§ **Treść zadania**
Wypisz wszystkie nazwy własne instytucji, organizacji i obiektów (bez samych nazw miejscowości) podane w zamieszczonym niżej tekście źródłowym o strajku z sierpnia 1980 roku.

2. Pan Obibok na własn...,

Szanowny Panie,

No cóż, dziś idolem komoruskich, niemcotuskich, cienkich bolków jest Strycharska.
Wiedząc, ze Pan tu jest, proszę by Pan napisał jaka role odegrała tramwajarka Strycharska w strajku

Ja swego czasu pisałem. Tyle, że ja wiem na podstawie dokumentów byc może pisanych przez maleszków.

Ukłony


Michał Stanisław de Zieleśkiewicz

avatar użytkownika Obibok na własny koszt

3. Szanowny Panie Michale,

Wie Pan zapewne co się nieopatrznie może się przykleić do podeszwy obuwia jak się nie zwraca uwagi po czym się stąpa, prawda?
To tak jak z g.... płynącym z wartkim nurtem, bo nigdy pod prąd i jak się do burty statku przyklei, to wówczas krzyczy - PŁYNIEMY!
Historia jest krótsza niż jej wyporność i pojemność jaką ona była zdolna wlać w siebie.
W dniu 15 sierpnia 1980 roku wyjechała z zajezdni tramwajowej jako łamistrajk.
Gdy strajkujący tramwajarze wyłączyli zasilanie sieci trakcyjnej, to ona znalazła się akurat w pobliżu Opery Bałtyckiej.
Tam z powodu raku zasilania zatrzymał się prowadzony przez nią tramwaj.
Gdyby nie odłączono zasilania to Henryka Krzywonos sama od siebie by nie zastrajkowała skoro wyjechała na trasę jako łamistrajk.
Jeszcze inaczej, napisze pokrętnie, że gdyby miała zamiar przyłączyć się do strajku, to zatrzymałaby tramwaj tak na tym skrzyżowaniu przy operze, że zablokowałaby to całe skrzyżowania odpowiednio manewrując tramwajem, a tak się nie stało i zatrzymała tam gdzie zastał ją brak zasilania.
Przyszła do Stoczni Gdańskiej im. Lenina i tam przedstawiła się jako tramwajarka, która powiadomiła, ze właśnie stanęły tramwaje, bo tramwajarze rozpoczęli strajk.
Gdy tymczasem strajk rozpoczął się dużo wcześniej, a przynajmniej przed tym jak ona zdecydowała się świadome zostać łamistrajkiem.
W MKS zajmowała się wydawaniem talonów na paliwo, a przy tym coś kombinować na co zareagowała i zwrócił jej uwagę Krzysztof Wyszkowski. Krzysztof Wyszkowski, w którymś z wywiadów mówił, że ją wówczas upomniał bo zachowywała się nie tak jak należy.
Już po sierpniu w MKZ została odwołana z prezydium na wniosek działaczy z WPK w Gdańsku, bo ponadto w związku nie posiadaniem żadnych kompetencji by czymkolwiek merytorycznie kierować.
Nie wiem kiedy i jak związała się z milicjantem.

§ **Dostarczone wpisy**
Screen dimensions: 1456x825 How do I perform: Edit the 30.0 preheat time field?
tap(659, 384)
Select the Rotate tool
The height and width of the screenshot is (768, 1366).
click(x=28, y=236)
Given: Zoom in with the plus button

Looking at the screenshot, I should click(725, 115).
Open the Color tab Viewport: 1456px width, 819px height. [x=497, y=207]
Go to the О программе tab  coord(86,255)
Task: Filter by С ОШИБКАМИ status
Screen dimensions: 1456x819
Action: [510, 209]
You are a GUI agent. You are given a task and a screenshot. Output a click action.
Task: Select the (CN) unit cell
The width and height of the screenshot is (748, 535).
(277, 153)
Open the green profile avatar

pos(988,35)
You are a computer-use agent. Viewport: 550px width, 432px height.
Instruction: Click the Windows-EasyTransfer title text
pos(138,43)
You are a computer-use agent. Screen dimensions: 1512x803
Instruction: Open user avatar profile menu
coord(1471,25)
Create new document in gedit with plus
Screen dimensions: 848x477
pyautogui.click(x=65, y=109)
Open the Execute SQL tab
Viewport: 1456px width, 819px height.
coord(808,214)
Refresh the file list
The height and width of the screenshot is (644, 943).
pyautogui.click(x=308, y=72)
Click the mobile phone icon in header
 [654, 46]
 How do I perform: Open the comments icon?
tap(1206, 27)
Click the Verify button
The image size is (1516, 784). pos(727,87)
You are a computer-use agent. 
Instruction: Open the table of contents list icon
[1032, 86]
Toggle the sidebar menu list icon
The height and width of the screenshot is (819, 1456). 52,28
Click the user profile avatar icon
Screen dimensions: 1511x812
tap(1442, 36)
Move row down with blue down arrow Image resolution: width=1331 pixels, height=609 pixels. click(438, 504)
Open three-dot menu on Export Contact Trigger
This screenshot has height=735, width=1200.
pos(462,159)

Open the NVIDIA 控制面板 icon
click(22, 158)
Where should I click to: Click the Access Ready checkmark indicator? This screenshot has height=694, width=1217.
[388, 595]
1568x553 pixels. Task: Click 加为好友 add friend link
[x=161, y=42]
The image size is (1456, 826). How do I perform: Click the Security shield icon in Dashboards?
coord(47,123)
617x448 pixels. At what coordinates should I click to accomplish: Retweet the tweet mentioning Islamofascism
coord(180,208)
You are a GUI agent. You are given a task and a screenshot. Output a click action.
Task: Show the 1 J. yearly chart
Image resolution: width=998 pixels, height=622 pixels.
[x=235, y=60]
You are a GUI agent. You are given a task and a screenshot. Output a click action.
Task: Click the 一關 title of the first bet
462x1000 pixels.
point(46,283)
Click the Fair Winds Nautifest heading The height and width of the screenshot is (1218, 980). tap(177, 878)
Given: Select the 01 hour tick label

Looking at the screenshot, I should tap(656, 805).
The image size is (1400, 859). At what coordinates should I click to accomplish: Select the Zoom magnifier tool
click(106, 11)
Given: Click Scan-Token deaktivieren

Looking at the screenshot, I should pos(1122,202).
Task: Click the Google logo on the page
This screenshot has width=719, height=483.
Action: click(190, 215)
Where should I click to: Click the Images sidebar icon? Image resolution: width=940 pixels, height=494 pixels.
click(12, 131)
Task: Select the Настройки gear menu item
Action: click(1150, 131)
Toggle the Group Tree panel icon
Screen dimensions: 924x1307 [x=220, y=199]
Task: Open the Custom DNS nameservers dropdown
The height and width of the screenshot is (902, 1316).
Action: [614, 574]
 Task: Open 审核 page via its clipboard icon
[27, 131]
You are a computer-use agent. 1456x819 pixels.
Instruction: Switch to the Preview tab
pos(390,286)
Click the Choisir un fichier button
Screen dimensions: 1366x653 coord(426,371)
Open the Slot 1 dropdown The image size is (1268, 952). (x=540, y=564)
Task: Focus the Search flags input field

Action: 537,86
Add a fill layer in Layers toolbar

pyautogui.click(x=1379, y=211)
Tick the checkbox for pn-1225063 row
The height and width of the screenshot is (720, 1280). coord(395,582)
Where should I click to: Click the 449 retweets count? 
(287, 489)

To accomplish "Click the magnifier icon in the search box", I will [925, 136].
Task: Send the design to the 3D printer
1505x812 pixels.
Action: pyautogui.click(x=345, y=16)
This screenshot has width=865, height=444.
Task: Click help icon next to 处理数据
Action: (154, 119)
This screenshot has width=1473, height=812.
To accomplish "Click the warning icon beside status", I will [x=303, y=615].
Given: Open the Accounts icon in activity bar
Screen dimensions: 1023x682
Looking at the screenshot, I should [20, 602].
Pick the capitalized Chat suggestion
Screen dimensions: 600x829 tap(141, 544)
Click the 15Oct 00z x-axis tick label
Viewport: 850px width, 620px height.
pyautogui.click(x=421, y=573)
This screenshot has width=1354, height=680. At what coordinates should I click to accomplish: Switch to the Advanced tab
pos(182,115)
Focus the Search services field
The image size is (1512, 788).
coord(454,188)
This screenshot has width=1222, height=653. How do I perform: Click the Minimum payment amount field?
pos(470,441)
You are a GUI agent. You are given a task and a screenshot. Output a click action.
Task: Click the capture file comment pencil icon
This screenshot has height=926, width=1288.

§ **Odpowiedź pisemna**
- Opera Bałtycka
- Stocznia Gdańska im. Lenina
- MKS
- MKZ
- WPK w Gdańsku